Vladimir Nabokov no escribía. Hilaba. Cosía. Hacía vestidos largos y elegantes llenos de broches con su prosa. Una prosa tan llena de acordes, resonancias melódicas y dulces arpegios que inundó gran parte de los capítulos de sus libros de un lirismo incandescente y explosivo. Un marasmo de tejidos lingüísticos tan cuidados que transformaban sus novelas en metáforas primaverales.

Incluso en aquellas de tema más severo y apocalíptico, el escritor ruso trabajaba tanto el lenguaje y cuidaba con tanto mimo el ritmo de las frases que parecía que habían sido trazadas en una rueca. Escritas a mano con mentalidad de orfebre. Acariciando la lengua con primor y mimo. Pero también con celo. Con la avaricia con la que guardan los niños sus juguetes favoritos y una paciencia inagotable para decidir qué palabra colocar en el papel. Deleitándose además al pensar cuál elegir en función de las connotaciones que pudiera sugerir. En cierto modo, por ello es que sus textos son collares de piedras de cuarzo. Y también laberintos. Pero no laberintos urdidos para lograr que el lector se pierda sino más bien para que se deleite mientras encuentra la salida. Para que no tenga prisa y se demore por ellos fijándose en la extraordinaria compostura de los muros, los pequeños grabados colocados en sus azulejos, los claroscuros formados por el reflejo del sol sobre los techos rojizos o la severa armonía de los lienzos, armaduras y escudos apostados en los pasillos.
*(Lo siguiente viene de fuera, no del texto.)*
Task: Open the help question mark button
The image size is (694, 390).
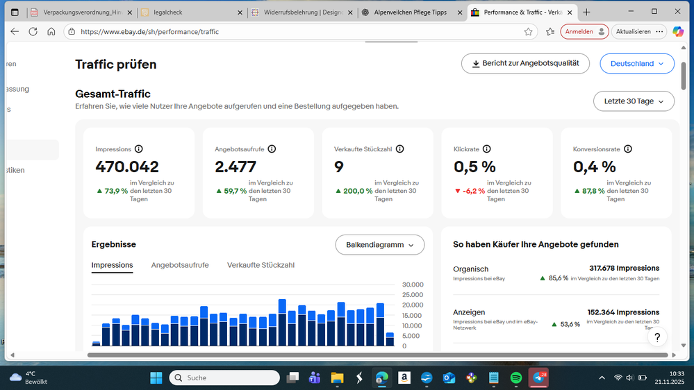Action: (x=656, y=337)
Nabokov no era un hombre del siglo XX. Su espíritu era decimonónico. Tal vez incluso renacentista. No importa que hablara de los temas más espinosos. Que testimoniase una crisis personal inmensa, una perversión, un episodio psicótico o aludiera al espíritu autodestructivo de su época. Nabokov siempre lo hacía con tal sensibilidad y cuidando con tanto encono el lenguaje que finalmente, conseguía extraer armonía y música de allí. En realidad, no parecía escribir sino tocar el piano. La misma palabra, la misma frase no transmite lo mismo en un libro de Nabokov que en la de cualquier otro escritor. En sus textos, el lector tiene muchas veces la impresión de encontrarse en barco. Navegar un río. Planear por las nubes. Muchas de las palabras de sus novelas son flores. Nenúfares. Poseen tal capacidad expresiva que terminan convirtiéndose en perfumes. No hay libro de Nabokov que no huela. Basta leer varias de sus frases para comenzar a percibir fragancias. Aromas. El hilo de un vestido antiguo. El rastro de la agria mancha de color dejada por un lienzo en un salón.
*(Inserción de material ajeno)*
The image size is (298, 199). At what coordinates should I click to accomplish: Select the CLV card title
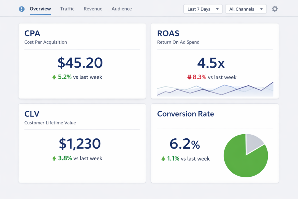click(x=32, y=114)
Muchos de sus textos son remolinos. Pero, eso sí, remolinos poéticos. Escaleras de caracol en las que los recuerdos y episodios ondulan constantemente. Se curvan a medida que nos adentramos en ellos como tal vez sólo sucede con la prosa de Marcel Proust o los filmes de Alain Resnais. Pero ocurre que Nabokov mezcla con tanto primor el pasado con el porvenir que finalmente sólo existe el presente en sus páginas. Un intenso y ardiente presente que ejerce de paraíso recobrado, pero también de paraíso deseado y perdido.

Es de todos sabidos que Vladimir amaba recorrer los campos para capturar mariposas. Y mucho de esa afición se filtra en sus libros. Pues a veces el lector tiene la impresión de ir caminando por un bosque (el lenguaje) guiado por una mente meticulosa que se detiene en cada recodo y lo describe al detalle. Convirtiendo un simple paseo en una maravillosa excursión literaria en la que cada fragmento de la naturaleza es transformado en pieza de un tapiz situado en un salón nobiliario. Fruta de un frondoso banquete de bodas celebrado en medio de un elegante jardín barroco.
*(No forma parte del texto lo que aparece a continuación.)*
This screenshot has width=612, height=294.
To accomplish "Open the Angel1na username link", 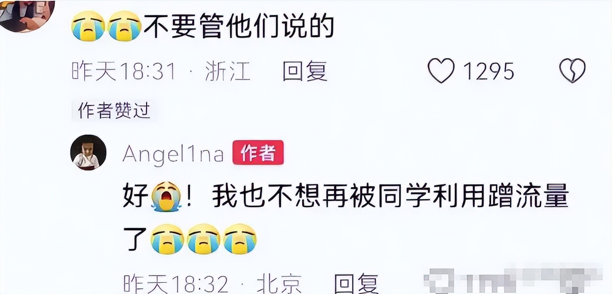I will click(x=173, y=154).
Como muchos genios, Nabokov era puntilloso. Obsesivo, meticuloso y neurótico. Casi maniático. Y artísticamente era despótico. No consentía un fallo. No lo perdonaba. Aspiraba a que su prosa fuera perfecta. A que la belleza se igualara a la perfección matemática. El consabido idealismo platónico. Escribía con la mentalidad del ajedrecista y el espíritu del anticuario. En realidad, Nabokov era un excéntrico. Una rara avis. Escribía con tanta precisión en la lengua inglesa como en la materna. Empezó haciéndolo en ruso pero se decantó por el inglés cuando se marchó a vivir a EUA. Tal vez por ello su estilo es imposible de imitar o de superar. Sólo se puede copiar. Y por eso no tiene seguidores. Porque Nabokov era un escritor que escribía obras maestras en una lengua ajena. Era una mente única de una potencia inusitada. Si hubiera sido físico, seguro que hubiera descubierto un fenómeno nuevo. Y de ser arquitecto hubiera diseñado casas, edificios modernos y funcionales pero de irradiante belleza. De espíritu antiguo pero temperamento un tanto vanguardista. Su timidez era mayestática. Le costaba tanto hablar en público que en ocasiones solía hacerlo tartamudeando y tal vez porque la naturaleza de Dostoievsky era muy diferente a la suya y su arte (a pesar y gracias a sus defectos) muy superior, emprendió una cruzada contra el escritor de Crimen y castigo que le ganó animadversiones en medio mundo. Acrecentó su fama de retraído y misántropo. De genio huraño al que apenas tenían acceso un círculo restringido de personas, concentrado únicamente en su arte y su familia. En su vida privada, sus recuerdos, sus mariposas y sus libros.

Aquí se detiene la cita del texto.